Exercício -
Escreve a continuação da reportagem sobre o mau estado da estrada de Sacandica, a partir da última frase apresentada.

Texto de leitura -
Reportagem

Mau estado da estrada atrasa desenvolvimento de Sacandica

António Capitão | Uíge

Jornalista

"Não há desenvolvimento na comuna de Sacandica", foi esta a reacção do jovem Manuel Ngongo, 19 anos, estudante da 9ª classe do único colégio daquela comunidade.

22/07/2023  Última atualização 07H10
Devido ao elevado estado de degradação da estrada, é difícil percorrer os 185 quilómetros que separam a sede municipal de Maquela do Zombo da comuna de Sacandica © Fotografia por: António Capitão | Edições Novembro/Uíge
Manuel afirma que será obrigado a abandonar a região por já não encontrar nenhum motivo de atracção para continuar a viver aí.

"O subdesenvolvimento da nossa comuna é agudizado, dia após dia, pelo mau estado da nossa estrada de 185 quilómetros. Para irmos à sede municipal e vice-versa, temos de fazer uma viagem que começa às 7 horas de um dia e termina apenas no final do dia seguinte. Isso desencoraja entidades públicas e privadas a executarem projectos sociais e a investirem nos mais diversos sectores da economia que poderia conduzir ao desenvolvimento da região", lamentou Manuel Ngongo.

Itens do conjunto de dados
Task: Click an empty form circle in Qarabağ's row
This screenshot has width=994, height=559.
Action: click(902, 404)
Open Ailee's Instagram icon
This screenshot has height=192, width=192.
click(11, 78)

Resposta -
Para o jovem, os habitantes da comuna de Sacandica estão isolados do resto do país e do mundo pelo facto de não terem acesso aos meios de comunicação social e às novas tecnologias de comunicação e informação.

Manuel Ngongo lamentou ainda o facto de na região, principalmente na sede comunal, não existir sinal de rádio, televisão e rede de telefonia móvel. "Se as viaturas ligeiras pudessem aceder à nossa comuna, tenho fé que poderíamos nos deslocar com frequência e rapidez para os grandes centros comerciais para adquirirmos aqueles bens que nos fazem falta".

Kunda Yave Estani é outro jovem que lamenta o modo de vida da população de Sacandica. Referiu que a região enfrenta muitas dificuldades, mesmo depois de 23 anos de paz, o que faz com que aquela juventude viva sem esperança. Apelou ao administrador municipal de Maquela do Zombo a implementar projectos que conduzam ao progresso da região.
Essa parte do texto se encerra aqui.